> **Work request**:
Can you restate the lines of the entries below, word for word, from the first one through the line that includes "You are a computer-use agent. The"?

> **Provided information**:

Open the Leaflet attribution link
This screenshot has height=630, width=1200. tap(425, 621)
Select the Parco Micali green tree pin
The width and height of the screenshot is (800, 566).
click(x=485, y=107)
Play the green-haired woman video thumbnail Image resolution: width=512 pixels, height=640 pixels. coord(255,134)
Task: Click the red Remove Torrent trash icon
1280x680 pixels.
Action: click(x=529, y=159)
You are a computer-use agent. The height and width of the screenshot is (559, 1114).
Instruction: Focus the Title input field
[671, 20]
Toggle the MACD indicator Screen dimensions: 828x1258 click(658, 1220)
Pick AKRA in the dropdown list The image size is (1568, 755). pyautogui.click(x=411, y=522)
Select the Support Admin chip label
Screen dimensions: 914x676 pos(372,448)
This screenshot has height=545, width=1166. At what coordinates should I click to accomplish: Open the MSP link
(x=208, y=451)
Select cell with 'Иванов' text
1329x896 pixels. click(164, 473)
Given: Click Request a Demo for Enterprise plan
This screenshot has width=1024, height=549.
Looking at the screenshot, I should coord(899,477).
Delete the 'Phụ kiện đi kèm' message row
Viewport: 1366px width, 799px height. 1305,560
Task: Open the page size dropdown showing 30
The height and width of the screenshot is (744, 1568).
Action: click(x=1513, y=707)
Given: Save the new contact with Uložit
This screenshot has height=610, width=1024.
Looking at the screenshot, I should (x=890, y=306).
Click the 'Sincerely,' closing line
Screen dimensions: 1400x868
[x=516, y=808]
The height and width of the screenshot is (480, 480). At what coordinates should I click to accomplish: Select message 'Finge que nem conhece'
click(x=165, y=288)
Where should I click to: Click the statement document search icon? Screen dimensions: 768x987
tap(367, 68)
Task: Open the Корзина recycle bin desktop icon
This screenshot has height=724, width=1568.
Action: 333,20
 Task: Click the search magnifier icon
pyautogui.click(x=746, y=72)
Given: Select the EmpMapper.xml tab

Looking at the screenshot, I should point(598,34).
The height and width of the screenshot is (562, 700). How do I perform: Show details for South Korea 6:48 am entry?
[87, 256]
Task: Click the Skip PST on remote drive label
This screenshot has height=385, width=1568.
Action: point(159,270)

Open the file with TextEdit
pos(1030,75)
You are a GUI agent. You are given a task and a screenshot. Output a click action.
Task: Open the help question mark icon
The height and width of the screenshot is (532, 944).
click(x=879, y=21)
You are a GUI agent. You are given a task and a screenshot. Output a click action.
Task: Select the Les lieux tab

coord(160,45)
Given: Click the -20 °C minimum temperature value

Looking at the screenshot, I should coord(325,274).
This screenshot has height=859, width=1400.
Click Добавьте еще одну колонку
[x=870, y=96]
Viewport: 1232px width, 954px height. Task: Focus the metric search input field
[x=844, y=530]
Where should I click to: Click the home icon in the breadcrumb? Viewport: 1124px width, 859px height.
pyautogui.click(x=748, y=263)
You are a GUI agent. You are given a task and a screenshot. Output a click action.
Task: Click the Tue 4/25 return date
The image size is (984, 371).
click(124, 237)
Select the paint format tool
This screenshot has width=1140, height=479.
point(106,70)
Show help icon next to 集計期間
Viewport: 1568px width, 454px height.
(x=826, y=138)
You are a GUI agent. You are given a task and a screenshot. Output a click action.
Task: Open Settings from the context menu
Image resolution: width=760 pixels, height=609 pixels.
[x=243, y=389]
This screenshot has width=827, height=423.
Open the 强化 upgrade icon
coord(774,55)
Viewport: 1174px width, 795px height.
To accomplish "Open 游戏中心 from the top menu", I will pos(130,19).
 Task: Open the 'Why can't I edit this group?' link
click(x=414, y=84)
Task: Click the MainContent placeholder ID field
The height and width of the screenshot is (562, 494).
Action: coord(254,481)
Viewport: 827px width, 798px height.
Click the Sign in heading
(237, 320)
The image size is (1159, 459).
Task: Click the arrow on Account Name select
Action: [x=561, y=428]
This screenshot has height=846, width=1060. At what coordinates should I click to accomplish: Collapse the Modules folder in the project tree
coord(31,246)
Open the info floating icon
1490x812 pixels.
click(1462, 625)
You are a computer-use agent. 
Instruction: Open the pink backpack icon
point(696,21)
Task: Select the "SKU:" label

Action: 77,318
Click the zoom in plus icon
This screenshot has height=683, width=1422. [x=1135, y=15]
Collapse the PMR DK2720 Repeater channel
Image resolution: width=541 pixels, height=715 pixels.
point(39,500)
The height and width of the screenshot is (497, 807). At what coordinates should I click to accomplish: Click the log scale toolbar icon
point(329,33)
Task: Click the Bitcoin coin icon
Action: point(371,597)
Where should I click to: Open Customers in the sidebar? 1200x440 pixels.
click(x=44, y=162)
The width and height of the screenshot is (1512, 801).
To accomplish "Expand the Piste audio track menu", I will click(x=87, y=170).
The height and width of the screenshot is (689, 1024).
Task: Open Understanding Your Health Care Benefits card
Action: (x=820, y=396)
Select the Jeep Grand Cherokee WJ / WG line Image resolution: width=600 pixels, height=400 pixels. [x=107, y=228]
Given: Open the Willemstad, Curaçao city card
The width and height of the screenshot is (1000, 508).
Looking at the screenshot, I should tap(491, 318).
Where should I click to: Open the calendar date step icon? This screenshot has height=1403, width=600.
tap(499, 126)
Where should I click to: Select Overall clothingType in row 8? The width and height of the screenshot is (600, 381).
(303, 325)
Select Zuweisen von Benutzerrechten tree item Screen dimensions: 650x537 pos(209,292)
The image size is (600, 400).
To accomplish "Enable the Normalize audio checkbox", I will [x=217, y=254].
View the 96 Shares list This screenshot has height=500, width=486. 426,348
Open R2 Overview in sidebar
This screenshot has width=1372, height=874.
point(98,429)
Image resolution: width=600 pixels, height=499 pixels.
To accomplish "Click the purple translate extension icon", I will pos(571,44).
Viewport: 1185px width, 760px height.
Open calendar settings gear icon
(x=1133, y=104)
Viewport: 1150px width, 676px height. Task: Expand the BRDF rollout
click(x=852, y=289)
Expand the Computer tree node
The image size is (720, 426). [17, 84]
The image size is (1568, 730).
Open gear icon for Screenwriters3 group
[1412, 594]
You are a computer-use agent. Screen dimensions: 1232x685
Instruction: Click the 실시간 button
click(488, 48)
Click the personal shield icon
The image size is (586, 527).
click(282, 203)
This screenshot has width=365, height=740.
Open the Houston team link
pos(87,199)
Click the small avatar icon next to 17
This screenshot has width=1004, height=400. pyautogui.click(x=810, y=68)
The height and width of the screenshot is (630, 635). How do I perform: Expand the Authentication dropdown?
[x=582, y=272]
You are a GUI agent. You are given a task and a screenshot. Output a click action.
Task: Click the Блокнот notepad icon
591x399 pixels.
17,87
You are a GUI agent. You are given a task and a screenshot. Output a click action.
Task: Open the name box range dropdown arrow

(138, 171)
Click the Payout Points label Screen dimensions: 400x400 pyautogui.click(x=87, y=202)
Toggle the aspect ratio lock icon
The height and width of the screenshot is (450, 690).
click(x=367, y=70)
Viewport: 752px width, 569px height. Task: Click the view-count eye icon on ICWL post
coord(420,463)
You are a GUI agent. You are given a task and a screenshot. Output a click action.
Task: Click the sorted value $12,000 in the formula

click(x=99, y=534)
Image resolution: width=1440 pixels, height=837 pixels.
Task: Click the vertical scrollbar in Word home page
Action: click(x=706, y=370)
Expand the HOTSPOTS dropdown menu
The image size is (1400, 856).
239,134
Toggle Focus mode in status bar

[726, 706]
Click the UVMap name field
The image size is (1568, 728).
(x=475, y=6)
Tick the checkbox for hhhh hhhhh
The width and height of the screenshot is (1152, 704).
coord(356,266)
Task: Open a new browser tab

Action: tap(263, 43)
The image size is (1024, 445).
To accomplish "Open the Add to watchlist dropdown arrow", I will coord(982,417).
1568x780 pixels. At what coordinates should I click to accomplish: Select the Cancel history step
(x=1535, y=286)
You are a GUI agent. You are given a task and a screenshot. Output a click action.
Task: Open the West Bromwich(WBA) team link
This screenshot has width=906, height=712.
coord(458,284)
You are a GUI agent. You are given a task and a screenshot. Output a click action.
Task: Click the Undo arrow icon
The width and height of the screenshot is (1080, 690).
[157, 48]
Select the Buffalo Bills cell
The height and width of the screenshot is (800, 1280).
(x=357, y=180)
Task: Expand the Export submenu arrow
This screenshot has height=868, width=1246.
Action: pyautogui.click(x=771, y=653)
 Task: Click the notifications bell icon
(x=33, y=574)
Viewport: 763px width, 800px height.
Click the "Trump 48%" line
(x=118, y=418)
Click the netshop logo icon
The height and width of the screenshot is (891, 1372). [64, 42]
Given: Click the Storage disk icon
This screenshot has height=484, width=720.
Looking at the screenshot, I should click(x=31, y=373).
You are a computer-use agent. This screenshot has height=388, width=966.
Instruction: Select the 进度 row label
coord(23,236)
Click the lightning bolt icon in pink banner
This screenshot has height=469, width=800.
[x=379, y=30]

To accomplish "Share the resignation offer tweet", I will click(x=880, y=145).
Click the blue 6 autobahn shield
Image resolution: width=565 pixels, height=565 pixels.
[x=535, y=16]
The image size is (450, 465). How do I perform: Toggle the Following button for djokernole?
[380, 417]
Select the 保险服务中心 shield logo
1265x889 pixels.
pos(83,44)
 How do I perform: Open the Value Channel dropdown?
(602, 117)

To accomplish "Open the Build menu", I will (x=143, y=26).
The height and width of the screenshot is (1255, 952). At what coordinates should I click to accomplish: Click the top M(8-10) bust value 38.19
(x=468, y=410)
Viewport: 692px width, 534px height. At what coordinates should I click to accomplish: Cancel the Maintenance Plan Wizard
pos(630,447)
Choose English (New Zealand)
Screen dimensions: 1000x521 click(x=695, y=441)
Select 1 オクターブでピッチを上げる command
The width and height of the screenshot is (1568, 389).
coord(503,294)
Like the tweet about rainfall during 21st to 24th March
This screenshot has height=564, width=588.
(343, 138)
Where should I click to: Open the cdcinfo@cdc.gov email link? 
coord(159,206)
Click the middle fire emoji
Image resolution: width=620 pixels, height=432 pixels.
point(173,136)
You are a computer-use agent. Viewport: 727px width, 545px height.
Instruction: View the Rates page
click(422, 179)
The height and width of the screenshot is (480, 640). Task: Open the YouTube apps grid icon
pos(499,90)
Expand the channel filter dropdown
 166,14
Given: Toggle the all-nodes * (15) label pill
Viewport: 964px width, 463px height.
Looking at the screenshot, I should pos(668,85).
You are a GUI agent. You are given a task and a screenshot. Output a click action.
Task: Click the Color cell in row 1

> **Response to the task**:
Open the Leaflet attribution link
This screenshot has height=630, width=1200. tap(425, 621)
Select the Parco Micali green tree pin
The width and height of the screenshot is (800, 566).
click(x=485, y=107)
Play the green-haired woman video thumbnail Image resolution: width=512 pixels, height=640 pixels. coord(255,134)
Task: Click the red Remove Torrent trash icon
1280x680 pixels.
Action: click(x=529, y=159)
You are a computer-use agent. The height and width of the screenshot is (559, 1114).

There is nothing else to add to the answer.